One number alone answers this: the count of lines below in which the word "computer" is found.

+ + + +

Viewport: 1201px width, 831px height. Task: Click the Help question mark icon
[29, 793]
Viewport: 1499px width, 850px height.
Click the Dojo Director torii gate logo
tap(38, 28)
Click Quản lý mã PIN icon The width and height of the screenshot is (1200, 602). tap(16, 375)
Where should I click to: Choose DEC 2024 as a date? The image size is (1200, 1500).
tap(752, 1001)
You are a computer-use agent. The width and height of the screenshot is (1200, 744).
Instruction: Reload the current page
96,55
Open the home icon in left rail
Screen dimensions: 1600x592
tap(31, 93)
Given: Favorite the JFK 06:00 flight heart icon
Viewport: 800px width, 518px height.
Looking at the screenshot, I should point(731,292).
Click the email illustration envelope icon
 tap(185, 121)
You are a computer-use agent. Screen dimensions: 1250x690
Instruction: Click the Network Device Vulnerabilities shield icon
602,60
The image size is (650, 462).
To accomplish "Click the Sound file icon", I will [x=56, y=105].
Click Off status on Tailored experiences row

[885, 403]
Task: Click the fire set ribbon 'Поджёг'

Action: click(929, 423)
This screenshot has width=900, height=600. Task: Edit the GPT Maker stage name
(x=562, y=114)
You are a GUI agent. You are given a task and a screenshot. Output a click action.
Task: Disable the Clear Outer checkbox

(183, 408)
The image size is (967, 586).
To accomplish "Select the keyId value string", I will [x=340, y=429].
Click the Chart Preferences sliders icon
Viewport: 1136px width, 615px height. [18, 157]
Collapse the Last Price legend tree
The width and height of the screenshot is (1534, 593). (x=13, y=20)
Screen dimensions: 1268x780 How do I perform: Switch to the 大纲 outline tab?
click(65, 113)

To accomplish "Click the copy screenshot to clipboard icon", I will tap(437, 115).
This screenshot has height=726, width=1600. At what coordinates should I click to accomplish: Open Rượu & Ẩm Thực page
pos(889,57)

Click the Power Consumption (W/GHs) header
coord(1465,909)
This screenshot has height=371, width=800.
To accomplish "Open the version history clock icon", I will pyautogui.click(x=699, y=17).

+ + + +

◆ **Solution to this task**
2